I spent sunday evening at a church service with a fairly siseable contingent from the Meadowvale CRC present. It was a celebration of the multinational heretage of the church. The two hour service didn't seem to drag at all even for the kids present. It was most encouraging to hear about all the efforts being directed at inclusiveness. Quite the contrast from how I spent saturday night. If I can just inject more into my weeks, I might not have to start yet another online project. That would be nice.

This morning started with me heading down to Sandy's apartment. He wanted to hear these Commonwealth games which are going to be streamed live on the Internet. On my computer, the Flash plugin gave me no end of grief until I finally managed to reinstall it. I hadn't realised for a few weeks that this was why IE8 would simply seem to disappear sometimes. For once, things worked perfectly on his computer without any fussing around at all. I figured I might be fighting that thing for a good half hour. It took perhaps ten minutes. Sandy's a pretty happy man. He'll just have to remind me when more of these games are covered and have me start up the live stream on his machine. Did a bunch of tidying up today. I also listened to a BBC documentary about aural history. Other than that, things have been pretty uneventful. I've worked some on this blog entry and kept up to date with news.

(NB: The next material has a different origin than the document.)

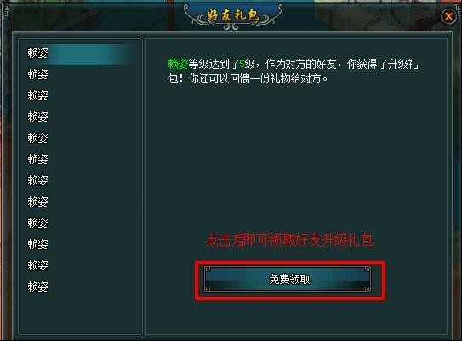Select the highlighted first 赖姿 entry
This screenshot has width=462, height=341.
(x=77, y=54)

Tomorrow, I have a mobility lesson and may join mom and Dan's family for dinner depending on how things go. Mom seems to be doing fine. Dad's away on a Golf trip for the week. She wanted me to help move a heavy bookcase upstairs for dad's computer. I didn't think he'd want stuff rearranged like that while he was away. Mom wants things to look neat but I know how disconcerting I've found it when people have moved my things in my absence. I don't know if I quite convinced her to just wait until he returns. It looks like I'll be out with mom again on thursday evening. Kim and presumeably Mark will be joining us for dinner. Other than that, I have no other plans at present. However, I live in hope.